ECS Auto-Deploy Design

Date: 2026-05-14 Target: Alibaba ECS Chengdu (39.106.170.204) Image: ghcr.io/lacatfly/twilight-driveStatus: Approved, ready for implementation plan

Goal

Replace manual install.sh-driven deployment with a GitHub Actions pipeline that ships every merged main commit to ECS with health-gated auto-rollback and zero open inbound ports.

Constraints

ECS sits in Chengdu behind GFW; no overseas SSH ingress is acceptable as a long-term surface.
ECS can reach ghcr.io (verified: 1.6s HTTP response). No Aliyun ACR mirror required at this stage.
Existing docker-build.yml already pushes tags latest, main, sha-<7> on push to main.
Existing cloudflared tunnel twilight-backend already terminates api.fsagent.cc on the box.
Paid users hit api.fsagent.cc; broken deploys must self-heal without operator intervention.

Architecture

push main
  │
  ├──► docker-build.yml (existing)
  │       build → push ghcr.io tags: latest, main, sha-<7>
  │
  └──► deploy-ecs.yml (NEW, workflow_run after docker-build success)
         1. install cloudflared on runner
         2. auth Cloudflare Access via service token
         3. ssh deploy@ssh-ecs.fsagent.cc (via cloudflared access ssh)
            → runs /opt/twilight/deploy.sh sha-<7>
                a. flock to serialize deploys
                b. validate tag against regex
                c. snapshot current IMAGE_TAG → PREV
                d. write new IMAGE_TAG to .env
                e. docker compose pull && up -d
                f. poll /healthz for 60s (30 × 2s)
                g. success → prune old images >7d
                h. fail → restore PREV, up -d, exit 1

The compose.yml references image: ghcr.io/lacatfly/twilight-drive:${IMAGE_TAG:-latest}. Tag pinning via .env makes rollback an env-flip plus up -d, not a registry hunt.

● Extracted records:

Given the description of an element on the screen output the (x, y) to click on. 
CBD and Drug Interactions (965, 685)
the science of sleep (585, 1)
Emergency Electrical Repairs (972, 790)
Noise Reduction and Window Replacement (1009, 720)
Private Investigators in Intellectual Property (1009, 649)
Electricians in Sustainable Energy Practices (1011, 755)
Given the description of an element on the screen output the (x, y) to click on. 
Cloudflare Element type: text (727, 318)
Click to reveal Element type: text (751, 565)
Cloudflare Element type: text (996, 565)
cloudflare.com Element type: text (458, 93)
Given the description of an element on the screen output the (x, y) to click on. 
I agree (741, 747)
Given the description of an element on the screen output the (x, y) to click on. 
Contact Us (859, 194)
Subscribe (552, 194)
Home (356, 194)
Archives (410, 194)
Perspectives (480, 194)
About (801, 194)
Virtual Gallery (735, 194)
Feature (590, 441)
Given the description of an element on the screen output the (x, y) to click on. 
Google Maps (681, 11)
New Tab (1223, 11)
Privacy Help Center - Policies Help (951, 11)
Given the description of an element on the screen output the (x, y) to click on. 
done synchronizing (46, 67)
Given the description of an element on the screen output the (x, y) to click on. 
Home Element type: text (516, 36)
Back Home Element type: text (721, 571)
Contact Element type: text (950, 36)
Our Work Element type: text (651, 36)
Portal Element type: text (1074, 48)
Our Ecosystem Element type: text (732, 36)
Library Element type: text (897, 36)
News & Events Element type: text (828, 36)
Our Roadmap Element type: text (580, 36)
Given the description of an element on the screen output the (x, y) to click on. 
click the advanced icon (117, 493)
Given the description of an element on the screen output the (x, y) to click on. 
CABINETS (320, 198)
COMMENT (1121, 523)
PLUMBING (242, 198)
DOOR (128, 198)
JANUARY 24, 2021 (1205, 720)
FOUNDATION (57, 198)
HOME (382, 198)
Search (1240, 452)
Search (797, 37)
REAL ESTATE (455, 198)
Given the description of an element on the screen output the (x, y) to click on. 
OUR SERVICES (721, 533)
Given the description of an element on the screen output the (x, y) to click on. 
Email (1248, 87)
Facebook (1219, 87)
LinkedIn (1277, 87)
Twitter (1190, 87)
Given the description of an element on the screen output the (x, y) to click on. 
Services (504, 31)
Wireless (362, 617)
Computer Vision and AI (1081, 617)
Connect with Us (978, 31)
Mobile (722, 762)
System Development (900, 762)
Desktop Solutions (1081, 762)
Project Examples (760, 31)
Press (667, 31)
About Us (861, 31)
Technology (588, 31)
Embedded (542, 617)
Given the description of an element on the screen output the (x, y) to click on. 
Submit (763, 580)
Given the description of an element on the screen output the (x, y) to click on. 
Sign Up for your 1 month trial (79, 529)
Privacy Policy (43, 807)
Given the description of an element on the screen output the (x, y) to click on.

● What you have to do: Pick up the ECS auto-deploy design where it stops and keep writing it. You won't need the listing for this.

● Reply:
Components

New

Path	Purpose
`.github/workflows/deploy-ecs.yml`	`workflow_run` trigger off Docker build success; SSHes via cloudflared and runs `deploy.sh`
`deploy/ecs-deploy.sh`	ECS-side deploy script: lock, snapshot, swap tag, pull, up, healthcheck, rollback
`deploy/cloudflared-ssh.yml.template`	Ingress block to merge into existing tunnel config: `ssh-ecs.fsagent.cc → ssh://localhost:22`

Modified

Path	Change
`deploy/compose.yml`	`image:` uses `${IMAGE_TAG:-latest}` interpolation
`deploy/env.example`	Adds `IMAGE_TAG=latest` line

Cloudflare Access (one-time manual)

Add hostname ssh-ecs.fsagent.cc to tunnel ingress: ssh://localhost:22.
Create Access application gated to service-token policy only (no IdP, no user logins).
Generate one service token; record CF-Access-Client-Id and CF-Access-Client-Secret.

GitHub Actions secrets (3 new)

Secret	Source
`CF_ACCESS_CLIENT_ID`	from CF Access service token
`CF_ACCESS_CLIENT_SECRET`	from CF Access service token
`ECS_SSH_PRIVATE_KEY`	newly generated deploy-only ed25519 key

ECS-side one-time prep

cloudflared daemon already installed; add ssh-ecs.fsagent.cc ingress, restart service.
Create unprivileged deploy user with docker group membership.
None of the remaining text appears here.